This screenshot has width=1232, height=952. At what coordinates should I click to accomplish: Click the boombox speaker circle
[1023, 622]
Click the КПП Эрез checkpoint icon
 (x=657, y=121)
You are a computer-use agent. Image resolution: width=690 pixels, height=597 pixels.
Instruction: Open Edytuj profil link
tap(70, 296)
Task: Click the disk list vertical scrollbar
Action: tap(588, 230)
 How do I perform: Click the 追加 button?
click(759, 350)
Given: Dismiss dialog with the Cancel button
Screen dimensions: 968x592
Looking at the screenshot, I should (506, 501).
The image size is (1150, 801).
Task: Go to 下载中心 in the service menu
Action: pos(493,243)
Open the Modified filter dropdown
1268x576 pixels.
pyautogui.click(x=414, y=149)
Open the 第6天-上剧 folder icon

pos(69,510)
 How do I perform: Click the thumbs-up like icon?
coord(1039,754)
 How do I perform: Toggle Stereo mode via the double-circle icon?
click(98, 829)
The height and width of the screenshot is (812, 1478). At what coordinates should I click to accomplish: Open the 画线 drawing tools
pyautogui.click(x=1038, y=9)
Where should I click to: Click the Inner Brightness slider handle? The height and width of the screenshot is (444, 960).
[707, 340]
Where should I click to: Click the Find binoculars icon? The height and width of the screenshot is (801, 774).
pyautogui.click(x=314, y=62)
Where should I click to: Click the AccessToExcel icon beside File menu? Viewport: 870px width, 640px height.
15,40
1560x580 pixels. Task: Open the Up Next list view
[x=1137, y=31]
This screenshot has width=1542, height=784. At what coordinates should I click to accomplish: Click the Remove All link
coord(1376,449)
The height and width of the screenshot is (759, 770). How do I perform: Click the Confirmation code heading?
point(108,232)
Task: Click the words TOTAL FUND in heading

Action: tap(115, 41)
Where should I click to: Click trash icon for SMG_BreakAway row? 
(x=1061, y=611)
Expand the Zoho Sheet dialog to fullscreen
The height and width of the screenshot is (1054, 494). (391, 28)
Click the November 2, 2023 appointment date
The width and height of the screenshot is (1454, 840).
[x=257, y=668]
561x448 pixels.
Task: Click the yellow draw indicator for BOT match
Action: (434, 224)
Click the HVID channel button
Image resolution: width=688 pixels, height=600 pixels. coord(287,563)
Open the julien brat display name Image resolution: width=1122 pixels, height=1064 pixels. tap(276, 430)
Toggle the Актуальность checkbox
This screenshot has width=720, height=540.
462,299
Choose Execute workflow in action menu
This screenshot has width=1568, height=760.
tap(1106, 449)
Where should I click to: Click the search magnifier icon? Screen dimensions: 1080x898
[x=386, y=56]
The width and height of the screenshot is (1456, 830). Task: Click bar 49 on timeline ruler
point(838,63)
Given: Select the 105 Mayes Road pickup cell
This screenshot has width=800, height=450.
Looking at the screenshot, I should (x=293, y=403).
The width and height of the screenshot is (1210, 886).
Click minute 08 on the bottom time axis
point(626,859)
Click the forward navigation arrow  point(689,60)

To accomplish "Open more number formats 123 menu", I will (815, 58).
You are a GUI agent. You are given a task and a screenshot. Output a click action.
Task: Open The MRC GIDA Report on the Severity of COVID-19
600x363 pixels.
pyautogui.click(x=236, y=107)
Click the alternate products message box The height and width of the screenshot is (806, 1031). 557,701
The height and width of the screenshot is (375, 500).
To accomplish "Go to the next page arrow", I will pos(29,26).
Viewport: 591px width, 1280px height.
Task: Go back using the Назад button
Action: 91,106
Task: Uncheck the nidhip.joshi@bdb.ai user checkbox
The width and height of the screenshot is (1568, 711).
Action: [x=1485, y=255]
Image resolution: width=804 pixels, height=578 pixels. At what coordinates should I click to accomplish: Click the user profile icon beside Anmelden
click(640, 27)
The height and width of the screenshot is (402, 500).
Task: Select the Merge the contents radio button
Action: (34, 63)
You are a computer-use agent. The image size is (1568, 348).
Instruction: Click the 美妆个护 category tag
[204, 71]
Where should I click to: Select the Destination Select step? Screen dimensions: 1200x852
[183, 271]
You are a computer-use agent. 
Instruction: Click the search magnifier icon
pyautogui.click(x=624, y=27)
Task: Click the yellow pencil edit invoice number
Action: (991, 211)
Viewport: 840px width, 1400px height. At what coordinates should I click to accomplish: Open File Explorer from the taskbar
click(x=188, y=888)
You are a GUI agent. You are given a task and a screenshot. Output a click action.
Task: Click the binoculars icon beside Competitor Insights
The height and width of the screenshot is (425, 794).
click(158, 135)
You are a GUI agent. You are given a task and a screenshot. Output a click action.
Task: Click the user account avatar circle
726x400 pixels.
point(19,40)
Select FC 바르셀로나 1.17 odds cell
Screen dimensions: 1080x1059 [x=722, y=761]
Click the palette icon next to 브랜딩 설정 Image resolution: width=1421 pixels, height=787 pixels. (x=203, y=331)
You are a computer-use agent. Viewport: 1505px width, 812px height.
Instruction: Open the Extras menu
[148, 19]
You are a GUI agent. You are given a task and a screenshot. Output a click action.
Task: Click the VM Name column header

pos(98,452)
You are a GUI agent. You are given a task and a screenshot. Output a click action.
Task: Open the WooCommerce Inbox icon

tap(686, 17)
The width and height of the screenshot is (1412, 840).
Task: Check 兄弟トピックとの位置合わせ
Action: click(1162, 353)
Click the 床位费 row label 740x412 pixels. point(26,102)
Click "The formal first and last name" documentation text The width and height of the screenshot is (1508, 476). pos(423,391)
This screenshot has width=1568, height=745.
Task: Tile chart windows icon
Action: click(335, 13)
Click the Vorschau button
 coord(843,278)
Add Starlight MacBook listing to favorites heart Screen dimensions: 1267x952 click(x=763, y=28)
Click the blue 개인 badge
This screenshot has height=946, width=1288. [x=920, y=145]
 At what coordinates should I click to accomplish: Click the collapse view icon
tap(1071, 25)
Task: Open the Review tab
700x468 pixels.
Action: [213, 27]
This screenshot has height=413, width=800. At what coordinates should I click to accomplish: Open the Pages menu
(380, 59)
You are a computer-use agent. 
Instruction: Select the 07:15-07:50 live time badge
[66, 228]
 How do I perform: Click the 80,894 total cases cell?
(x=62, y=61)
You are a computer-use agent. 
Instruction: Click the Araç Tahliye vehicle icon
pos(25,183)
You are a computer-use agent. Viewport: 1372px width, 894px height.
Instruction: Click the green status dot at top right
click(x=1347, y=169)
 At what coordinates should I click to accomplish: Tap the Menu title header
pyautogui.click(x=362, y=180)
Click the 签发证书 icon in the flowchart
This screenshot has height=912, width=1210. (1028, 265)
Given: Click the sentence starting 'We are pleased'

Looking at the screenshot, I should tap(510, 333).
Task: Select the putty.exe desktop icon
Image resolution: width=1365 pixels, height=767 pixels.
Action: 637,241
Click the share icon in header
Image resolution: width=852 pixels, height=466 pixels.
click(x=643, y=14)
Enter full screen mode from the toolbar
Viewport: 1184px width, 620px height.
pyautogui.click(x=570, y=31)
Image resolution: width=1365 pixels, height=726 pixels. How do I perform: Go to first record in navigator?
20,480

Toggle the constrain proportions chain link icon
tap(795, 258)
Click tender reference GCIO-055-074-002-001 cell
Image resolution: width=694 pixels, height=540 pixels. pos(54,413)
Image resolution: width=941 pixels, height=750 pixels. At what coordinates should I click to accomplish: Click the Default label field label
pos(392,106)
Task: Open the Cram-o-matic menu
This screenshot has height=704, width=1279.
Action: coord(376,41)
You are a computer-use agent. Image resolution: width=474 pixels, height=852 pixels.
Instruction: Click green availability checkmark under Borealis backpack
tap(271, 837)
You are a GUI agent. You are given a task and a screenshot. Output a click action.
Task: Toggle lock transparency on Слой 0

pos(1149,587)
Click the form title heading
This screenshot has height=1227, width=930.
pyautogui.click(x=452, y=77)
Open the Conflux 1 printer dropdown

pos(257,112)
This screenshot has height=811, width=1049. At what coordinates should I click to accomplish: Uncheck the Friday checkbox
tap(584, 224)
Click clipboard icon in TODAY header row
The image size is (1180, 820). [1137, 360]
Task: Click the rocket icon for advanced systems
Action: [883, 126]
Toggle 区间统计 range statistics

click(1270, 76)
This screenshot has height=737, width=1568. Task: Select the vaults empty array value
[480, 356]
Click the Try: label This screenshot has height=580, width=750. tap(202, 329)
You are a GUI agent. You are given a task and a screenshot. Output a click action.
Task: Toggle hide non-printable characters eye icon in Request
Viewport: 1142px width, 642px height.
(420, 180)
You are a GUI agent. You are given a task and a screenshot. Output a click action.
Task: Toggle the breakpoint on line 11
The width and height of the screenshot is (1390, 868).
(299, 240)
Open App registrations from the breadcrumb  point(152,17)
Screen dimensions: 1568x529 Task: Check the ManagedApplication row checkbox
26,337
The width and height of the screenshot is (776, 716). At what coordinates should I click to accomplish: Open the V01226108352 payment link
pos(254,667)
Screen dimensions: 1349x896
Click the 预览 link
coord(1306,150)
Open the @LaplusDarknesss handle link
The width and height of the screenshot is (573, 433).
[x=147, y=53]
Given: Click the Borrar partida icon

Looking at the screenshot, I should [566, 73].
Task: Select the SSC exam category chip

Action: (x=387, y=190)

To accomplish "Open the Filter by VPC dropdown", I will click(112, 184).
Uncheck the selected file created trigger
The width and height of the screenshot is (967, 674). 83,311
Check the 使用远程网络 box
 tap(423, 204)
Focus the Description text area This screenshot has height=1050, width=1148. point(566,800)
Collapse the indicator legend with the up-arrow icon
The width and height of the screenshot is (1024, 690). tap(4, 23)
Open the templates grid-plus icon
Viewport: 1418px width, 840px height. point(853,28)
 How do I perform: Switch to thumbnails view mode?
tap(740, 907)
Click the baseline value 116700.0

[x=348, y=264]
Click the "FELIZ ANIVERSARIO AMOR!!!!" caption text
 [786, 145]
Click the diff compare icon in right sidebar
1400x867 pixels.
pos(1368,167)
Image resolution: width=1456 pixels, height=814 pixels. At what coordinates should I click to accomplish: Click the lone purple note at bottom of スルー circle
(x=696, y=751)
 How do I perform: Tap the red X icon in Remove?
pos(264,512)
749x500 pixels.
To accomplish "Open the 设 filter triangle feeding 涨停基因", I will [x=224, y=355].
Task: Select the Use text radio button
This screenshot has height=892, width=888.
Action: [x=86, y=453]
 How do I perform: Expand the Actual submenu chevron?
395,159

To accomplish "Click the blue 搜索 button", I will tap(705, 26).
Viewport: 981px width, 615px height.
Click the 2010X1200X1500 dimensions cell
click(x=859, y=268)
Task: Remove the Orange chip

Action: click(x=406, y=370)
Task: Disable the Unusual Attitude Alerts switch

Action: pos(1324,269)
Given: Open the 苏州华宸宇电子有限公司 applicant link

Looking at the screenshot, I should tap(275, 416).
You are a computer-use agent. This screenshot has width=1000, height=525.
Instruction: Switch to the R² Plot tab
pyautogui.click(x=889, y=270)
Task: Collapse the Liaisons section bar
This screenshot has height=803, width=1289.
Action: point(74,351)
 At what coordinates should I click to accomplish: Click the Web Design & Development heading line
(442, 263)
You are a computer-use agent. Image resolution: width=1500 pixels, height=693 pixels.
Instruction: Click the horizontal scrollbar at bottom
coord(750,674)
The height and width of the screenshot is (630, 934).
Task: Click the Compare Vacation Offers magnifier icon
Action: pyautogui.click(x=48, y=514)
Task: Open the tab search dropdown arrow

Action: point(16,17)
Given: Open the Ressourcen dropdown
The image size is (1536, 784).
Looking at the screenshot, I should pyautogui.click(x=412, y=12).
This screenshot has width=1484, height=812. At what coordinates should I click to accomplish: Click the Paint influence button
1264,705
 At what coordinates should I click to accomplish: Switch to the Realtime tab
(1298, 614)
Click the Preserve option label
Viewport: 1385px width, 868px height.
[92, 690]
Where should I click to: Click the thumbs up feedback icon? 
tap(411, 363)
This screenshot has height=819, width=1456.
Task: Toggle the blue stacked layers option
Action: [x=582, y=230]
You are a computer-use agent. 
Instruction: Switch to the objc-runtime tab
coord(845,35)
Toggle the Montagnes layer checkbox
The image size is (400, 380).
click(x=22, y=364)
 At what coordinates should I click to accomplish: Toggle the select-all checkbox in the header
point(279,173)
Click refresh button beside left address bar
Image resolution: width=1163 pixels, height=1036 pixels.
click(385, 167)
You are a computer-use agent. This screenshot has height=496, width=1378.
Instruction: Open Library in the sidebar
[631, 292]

What is required:
Retype the part of the listing that opens with its first line and closes with the line containing "(x=657, y=121)", keeping every line exactly as it is.

Complete output:
This screenshot has width=1232, height=952. At what coordinates should I click to accomplish: Click the boombox speaker circle
[1023, 622]
Click the КПП Эрез checkpoint icon
 (x=657, y=121)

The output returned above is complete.